Chapter 5 of 10
Complementary Spectrums
A thousand identical electrons are not a hypercomplex system. They’re a set. A collection. You can count them, but you can’t analyze their structure, because there’s no structure to analyze — they’re all the same.
Three electrons with different spins, interacting — that’s a system.
Malyuta used this distinction as a foundation. The word he chose — hypercomplexity — means specifically this: qualitative diversity as a necessary condition for a system to exist at all. Without different qualities interacting, there’s no system. There’s just a pile.
Teams work the same way.
The spectrum of a person
Every person brings a set of qualities to a team. Not just their job title. Not just their technical skills. The full set: how they think, how they communicate, how fast they respond, how deeply they go, what domains they understand, where their intuition is strong, where they’re blind.
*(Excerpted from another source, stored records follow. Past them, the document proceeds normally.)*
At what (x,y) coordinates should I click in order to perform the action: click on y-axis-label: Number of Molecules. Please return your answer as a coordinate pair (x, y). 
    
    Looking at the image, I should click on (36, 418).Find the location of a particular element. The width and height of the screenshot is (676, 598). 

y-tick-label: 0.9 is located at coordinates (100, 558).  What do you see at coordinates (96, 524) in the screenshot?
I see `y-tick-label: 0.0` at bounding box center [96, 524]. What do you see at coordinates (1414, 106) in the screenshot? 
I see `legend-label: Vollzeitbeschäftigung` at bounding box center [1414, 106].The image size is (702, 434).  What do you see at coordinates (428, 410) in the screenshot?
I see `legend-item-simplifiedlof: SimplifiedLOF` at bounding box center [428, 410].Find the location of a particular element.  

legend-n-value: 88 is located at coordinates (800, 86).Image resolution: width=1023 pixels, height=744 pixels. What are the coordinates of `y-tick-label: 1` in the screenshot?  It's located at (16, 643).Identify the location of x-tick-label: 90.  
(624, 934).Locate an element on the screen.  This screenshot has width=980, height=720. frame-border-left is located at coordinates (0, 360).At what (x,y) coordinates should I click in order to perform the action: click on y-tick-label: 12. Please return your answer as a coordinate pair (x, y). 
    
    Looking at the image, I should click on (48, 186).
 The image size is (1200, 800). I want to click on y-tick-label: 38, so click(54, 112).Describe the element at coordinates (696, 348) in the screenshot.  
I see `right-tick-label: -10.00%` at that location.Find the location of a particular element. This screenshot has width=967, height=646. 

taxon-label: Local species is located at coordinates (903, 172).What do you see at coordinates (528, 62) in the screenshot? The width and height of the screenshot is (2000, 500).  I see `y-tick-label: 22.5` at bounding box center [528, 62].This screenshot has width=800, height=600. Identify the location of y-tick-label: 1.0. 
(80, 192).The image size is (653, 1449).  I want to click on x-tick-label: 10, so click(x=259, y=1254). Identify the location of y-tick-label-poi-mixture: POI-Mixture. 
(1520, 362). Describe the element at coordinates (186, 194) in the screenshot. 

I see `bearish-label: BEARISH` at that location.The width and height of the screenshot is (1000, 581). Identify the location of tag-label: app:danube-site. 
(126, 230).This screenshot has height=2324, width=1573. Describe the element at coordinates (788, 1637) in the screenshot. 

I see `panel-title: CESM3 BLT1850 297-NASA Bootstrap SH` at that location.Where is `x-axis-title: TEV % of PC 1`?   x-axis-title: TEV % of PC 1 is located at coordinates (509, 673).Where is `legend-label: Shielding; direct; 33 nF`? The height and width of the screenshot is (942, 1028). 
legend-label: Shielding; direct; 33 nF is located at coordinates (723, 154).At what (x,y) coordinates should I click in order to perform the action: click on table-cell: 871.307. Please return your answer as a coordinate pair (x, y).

I think of this as a person’s spectrum — like a frequency spectrum in physics. Some frequencies are strong (deep technical skill, fast execution), others are weak (communication across departments, patience with ambiguity). The shape of the spectrum is unique to each person.
Most hiring processes look at one or two bands of this spectrum: “Do they know React? Do they have five years of experience?” This is like judging a symphony by whether it has a trumpet.
Learned another language or framework? Nobody cares. Today a junior with a good prompt produces the same volume of technically correct code as a senior. Syntax knowledge is no longer a filter. When companies hire by tech stack and years of experience, they’re buying what an AI agent can already do. And the one thing an agent can’t do is see the system as a whole.
That’s why a different approach is needed. Not a skill set — a spectrum of thinking.
The spectrum of a team
When you put people together, their spectrums compose. The team’s spectrum is the sum of its members’ individual spectrums.
If you put three backend developers with identical spectrums on a team, you get a very tall, very narrow combined spectrum. Enormous depth in one area. Complete blindness everywhere else. When the problem comes from an unexpected direction — a UX issue, a security concern, a political dynamic with another department — nobody sees it. The team is fragile precisely because its members are too similar.
If you compose a team where the spectrums are complementary — orthogonal, in Malyuta’s language — something different happens. Each person’s weak frequency is another’s strong frequency. The team’s combined spectrum covers a wide range. Gaps are filled. Blind spots are covered.
This is not a new observation. Everyone knows diverse teams perform better. But the theory gives us something that intuition doesn’t: a way to think about what kind of diversity matters.
Not demographic diversity (though that can help). Not random diversity (throwing different people together and hoping for chemistry). Structural diversity — where the specific qualities each person brings are orthogonal to the others, and together they form a spectrum that covers the space the team needs to operate in.
This is what цілісність — completeness — means in practice.
How to see it
You can’t see a team’s spectrum in a spreadsheet of skills or a list of job titles. It emerges from how people actually interact.
Who responds when another department sends an unclear request? That person has a translation quality — they can operate across boundaries even when the information is imperfect.
Who has the courage to ask the uncomfortable question nobody wants to hear? That person has a depth quality — they prevent the team from taking the easier but wrong path.
Who generates energy in meetings, making others want to actively engage in solving problems? A catalyst quality — just by being present, they make the whole team turn more of what it has into value.
Who quietly fixes things nobody asked them to fix? That person has an integrity quality — they maintain the system even when nobody’s watching.
None of these show up in a job description. All of them determine whether the team’s spectrum is complete or has critical gaps.
The invisible member problem, revisited
On page 2, I described people who are invisible in cross-functional work — present but not contributing to the value flow.
The spectrum model reframes this. An invisible member isn’t necessarily a problem person. Their spectrum may simply not overlap with the team’s current challenge. Their frequencies are strong, but the team isn’t operating in that range.
This is a structural diagnosis, not a performance judgment. The solution isn’t to fire them or pressure them. It’s to find the challenge — or the team — where their spectrum is needed.
Of course, there are genuinely flat spectrums — people with no observable signal in any direction. No contribution to the internal cycle, no contribution to external output. This is a real signal. But it should prompt a question about structure first, and only then about the person.